The history of Africa is characterized by different political upheavals, struggles for liberation and socio-economic transformations. These political struggles and transformations include, for instance, the fight against colonialism and apartheid; the war against military authoritarian regimes; and the struggle for, and entrenchment of, democratic and participatory governance, human rights, constitutionalism and the rule of law. These experiences undoubtedly have brought with them different transitional justice (TJ) initiatives, like national dialogues, national truth and reconciliation commissions and national reparations funds, amongst others. The concept of TJ is therefore a necessary step in moving from a divided and painful past to a commonly shared and developed future.

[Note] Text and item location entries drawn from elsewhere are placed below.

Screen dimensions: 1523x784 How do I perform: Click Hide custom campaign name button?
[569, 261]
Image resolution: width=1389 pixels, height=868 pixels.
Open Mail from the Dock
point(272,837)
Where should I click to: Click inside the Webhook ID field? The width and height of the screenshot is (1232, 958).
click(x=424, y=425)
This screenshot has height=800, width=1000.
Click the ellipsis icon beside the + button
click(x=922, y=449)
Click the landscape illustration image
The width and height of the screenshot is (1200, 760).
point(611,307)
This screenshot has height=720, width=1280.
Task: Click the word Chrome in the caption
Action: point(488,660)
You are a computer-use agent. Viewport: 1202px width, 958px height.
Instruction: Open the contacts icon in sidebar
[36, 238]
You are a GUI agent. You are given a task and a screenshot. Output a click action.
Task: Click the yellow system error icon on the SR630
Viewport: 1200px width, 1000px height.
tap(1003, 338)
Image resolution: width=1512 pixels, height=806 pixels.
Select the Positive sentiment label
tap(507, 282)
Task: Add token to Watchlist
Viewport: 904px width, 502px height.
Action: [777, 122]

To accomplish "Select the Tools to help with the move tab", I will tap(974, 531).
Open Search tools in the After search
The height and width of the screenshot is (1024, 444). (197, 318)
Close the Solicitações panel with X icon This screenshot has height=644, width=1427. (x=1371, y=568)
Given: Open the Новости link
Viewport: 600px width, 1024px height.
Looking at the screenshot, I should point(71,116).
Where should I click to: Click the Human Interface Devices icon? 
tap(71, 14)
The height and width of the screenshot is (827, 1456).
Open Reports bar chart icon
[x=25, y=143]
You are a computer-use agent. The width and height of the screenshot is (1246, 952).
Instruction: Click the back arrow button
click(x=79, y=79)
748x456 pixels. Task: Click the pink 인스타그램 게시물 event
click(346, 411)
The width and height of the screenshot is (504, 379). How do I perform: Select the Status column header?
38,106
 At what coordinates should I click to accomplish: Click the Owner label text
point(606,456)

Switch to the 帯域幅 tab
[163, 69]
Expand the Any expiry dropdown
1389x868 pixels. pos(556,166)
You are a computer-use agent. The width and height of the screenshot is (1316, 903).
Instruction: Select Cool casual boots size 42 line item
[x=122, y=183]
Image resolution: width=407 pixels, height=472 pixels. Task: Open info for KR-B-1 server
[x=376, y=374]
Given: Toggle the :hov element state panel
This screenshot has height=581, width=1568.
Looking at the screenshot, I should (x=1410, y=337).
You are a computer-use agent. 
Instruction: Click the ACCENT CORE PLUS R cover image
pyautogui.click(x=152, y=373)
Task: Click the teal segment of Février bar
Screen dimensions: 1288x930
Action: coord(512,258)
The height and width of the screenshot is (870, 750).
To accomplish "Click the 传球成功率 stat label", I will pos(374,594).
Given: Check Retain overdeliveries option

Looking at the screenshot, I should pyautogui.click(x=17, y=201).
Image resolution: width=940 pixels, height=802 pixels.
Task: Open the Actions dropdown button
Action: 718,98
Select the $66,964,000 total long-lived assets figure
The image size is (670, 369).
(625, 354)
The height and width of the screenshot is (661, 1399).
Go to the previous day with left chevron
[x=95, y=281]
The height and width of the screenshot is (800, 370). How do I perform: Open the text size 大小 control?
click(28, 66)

The concept and the practice of TJ are by no means new to Africa. It was on this basis that the African Union (AU) Panel of the Wise, one of the AU Peace and Security Council pillars, embarked on research and came up with a report titled “Non-Impunity, Truth, Peace, Justice, and Reconciliation in Africa: Opportunities and Constraints”. The report was adopted by the Panel of the Wise at its tenth meeting in May 2011 in Addis Ababa, Ethiopia.

The findings indicate that Africa has varied experiences in TJ but there is no one, comprehensive policy framework to guide and promote experience sharing among Member States. Based on this, the report proposed developing a policy on TJ for adoption by the relevant AU organs. It also recommended an advocacy role for the Panel of the Wise in order to effectively promote and reinforce guiding principles on the rule of law and TJ across the continent.

Upon approval of the Panel of the Wise report and its recommendations, the AU policy-making organs mandated the AU Commission (AUC), through the Department of Political Affairs, to work with all stakeholders, particularly AU Member States and members of the Human Rights and Transitional Justice cluster of the African Governance Architecture (AGA), to develop the TJ policy. This policy is therefore a dream come true as a guide to AU Member States in need of TJ interventions.

On this note, I thank all AU Member States, particularly the AU Specialised Technical Committee on Justice and Legal Affairs’ Taskforce on Transitional Justice, for taking the leadership role in finalizing this important document. Deep commendation is also due to the sterling leadership of the Human Rights and Transitional Justice Unit of the AUC’s Department of Political Affairs, under the leadership of the Director of Political Affairs. The AGA’s Human Rights and Transitional Justice cluster, the legal drafters and consultants and others too numerous to reference here also deserve appreciation. Additionally, the AU appreciates the role of various civil society organizations in the development of this policy.

In conclusion, although a lot has been done to develop and adopt this policy, it is worth emphasizing that an adopted policy is merely a piece of paper if the provisions and guidelines are not domesticated and implemented as expected. I therefore recommend this policy to all relevant AU Member States and wish them success in its effective implementation.